═════ Entries supplied ═════

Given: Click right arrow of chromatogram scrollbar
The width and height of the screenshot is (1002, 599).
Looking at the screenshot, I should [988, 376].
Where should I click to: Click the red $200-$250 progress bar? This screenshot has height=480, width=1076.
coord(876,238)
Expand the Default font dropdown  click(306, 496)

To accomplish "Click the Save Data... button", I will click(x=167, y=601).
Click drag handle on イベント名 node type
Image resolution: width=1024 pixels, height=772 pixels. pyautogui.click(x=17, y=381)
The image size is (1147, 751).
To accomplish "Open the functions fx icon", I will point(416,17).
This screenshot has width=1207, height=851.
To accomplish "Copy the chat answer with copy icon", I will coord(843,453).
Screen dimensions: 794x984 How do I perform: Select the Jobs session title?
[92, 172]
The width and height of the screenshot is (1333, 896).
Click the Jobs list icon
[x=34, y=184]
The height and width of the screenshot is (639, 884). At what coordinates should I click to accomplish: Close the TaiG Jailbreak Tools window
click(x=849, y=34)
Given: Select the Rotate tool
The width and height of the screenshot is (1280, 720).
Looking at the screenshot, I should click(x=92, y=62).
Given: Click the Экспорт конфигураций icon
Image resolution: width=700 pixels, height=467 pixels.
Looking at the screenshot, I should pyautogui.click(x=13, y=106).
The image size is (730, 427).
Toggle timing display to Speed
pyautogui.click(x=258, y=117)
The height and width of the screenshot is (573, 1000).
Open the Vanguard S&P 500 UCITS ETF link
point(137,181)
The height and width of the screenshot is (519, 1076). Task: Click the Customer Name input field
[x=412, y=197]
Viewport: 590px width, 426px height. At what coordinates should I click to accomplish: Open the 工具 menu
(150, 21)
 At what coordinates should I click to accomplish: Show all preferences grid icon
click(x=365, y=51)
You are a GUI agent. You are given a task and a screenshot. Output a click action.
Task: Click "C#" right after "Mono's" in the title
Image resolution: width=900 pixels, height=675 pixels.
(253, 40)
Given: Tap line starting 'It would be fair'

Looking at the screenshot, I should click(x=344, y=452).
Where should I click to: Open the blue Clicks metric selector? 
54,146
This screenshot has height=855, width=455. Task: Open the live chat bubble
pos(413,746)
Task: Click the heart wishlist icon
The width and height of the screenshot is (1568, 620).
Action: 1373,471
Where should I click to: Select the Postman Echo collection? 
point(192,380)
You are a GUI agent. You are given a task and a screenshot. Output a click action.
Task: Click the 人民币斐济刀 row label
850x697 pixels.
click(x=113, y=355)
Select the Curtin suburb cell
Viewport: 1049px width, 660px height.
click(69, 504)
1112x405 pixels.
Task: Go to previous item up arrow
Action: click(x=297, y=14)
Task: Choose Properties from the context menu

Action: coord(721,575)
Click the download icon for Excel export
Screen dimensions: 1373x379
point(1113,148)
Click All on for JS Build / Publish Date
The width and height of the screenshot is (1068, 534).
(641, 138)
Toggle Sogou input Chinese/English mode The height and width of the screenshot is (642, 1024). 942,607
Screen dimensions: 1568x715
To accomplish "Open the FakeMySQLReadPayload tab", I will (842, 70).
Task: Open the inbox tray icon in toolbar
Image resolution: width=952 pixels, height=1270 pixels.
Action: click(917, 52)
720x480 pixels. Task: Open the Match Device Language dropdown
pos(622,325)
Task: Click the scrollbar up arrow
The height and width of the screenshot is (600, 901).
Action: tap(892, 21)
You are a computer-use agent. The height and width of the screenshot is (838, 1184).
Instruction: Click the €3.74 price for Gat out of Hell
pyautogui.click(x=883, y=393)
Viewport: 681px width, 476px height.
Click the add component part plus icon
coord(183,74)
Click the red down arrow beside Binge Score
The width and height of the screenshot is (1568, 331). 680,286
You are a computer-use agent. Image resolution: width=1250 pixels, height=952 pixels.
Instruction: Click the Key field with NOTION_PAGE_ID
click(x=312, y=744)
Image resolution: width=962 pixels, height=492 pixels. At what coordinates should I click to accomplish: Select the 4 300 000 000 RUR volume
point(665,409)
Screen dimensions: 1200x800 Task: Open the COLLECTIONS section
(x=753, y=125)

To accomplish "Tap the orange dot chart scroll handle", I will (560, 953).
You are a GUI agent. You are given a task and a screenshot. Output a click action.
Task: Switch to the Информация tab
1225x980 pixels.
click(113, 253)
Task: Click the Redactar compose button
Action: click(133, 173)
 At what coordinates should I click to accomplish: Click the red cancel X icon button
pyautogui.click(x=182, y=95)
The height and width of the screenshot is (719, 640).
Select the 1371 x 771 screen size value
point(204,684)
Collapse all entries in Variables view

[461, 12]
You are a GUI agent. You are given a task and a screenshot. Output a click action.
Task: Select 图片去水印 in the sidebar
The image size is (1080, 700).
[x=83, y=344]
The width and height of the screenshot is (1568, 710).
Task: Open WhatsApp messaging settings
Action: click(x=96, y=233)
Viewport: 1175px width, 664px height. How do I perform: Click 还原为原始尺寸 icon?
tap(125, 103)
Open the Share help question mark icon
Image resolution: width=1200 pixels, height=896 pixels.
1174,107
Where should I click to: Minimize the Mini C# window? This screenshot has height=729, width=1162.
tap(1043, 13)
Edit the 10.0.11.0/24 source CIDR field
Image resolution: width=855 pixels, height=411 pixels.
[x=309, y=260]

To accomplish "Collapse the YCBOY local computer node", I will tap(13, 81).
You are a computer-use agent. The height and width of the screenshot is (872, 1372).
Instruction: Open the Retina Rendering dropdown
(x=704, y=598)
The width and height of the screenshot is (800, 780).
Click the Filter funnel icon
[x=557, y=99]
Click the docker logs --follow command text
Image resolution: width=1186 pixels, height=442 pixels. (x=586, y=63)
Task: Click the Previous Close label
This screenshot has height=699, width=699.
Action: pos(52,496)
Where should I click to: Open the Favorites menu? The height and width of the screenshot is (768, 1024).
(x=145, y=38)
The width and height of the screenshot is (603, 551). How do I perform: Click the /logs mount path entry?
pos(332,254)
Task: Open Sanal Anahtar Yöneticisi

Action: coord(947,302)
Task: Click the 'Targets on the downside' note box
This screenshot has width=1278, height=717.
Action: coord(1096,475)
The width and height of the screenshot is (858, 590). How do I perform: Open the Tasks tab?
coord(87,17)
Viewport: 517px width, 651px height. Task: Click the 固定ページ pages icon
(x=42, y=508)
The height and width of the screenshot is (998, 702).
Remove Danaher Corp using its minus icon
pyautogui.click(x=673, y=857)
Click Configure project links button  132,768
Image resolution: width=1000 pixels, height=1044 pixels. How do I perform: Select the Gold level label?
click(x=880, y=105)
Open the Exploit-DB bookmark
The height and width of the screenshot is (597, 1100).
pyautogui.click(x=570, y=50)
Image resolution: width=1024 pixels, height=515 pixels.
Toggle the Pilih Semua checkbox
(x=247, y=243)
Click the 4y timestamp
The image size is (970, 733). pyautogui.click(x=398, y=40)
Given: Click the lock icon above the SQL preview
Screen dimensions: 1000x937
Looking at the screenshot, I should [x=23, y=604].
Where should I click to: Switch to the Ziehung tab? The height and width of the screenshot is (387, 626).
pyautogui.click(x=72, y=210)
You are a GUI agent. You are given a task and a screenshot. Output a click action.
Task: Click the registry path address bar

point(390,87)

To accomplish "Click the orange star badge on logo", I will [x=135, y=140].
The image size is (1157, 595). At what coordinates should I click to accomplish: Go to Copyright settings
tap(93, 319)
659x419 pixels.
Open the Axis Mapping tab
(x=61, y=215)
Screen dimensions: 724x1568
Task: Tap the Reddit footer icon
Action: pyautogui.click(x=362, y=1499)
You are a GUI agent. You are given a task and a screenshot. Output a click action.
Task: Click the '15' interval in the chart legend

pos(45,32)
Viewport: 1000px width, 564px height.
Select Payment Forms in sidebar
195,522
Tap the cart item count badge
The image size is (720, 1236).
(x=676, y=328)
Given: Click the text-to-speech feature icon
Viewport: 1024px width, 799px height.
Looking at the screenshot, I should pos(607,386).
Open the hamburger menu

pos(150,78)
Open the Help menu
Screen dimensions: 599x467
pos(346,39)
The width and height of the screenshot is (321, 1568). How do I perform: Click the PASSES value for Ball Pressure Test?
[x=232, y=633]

═════

Activity:
What are the lines above, starting at the one with "The width and height of the screenshot is (603, 551)." and ending at the one with "The height and width of the screenshot is (998, 702)."? Give them again exactly, and only them.

Task output:
The width and height of the screenshot is (603, 551). How do I perform: Click the /logs mount path entry?
pos(332,254)
Task: Open Sanal Anahtar Yöneticisi

Action: coord(947,302)
Task: Click the 'Targets on the downside' note box
This screenshot has width=1278, height=717.
Action: coord(1096,475)
The width and height of the screenshot is (858, 590). How do I perform: Open the Tasks tab?
coord(87,17)
Viewport: 517px width, 651px height. Task: Click the 固定ページ pages icon
(x=42, y=508)
The height and width of the screenshot is (998, 702).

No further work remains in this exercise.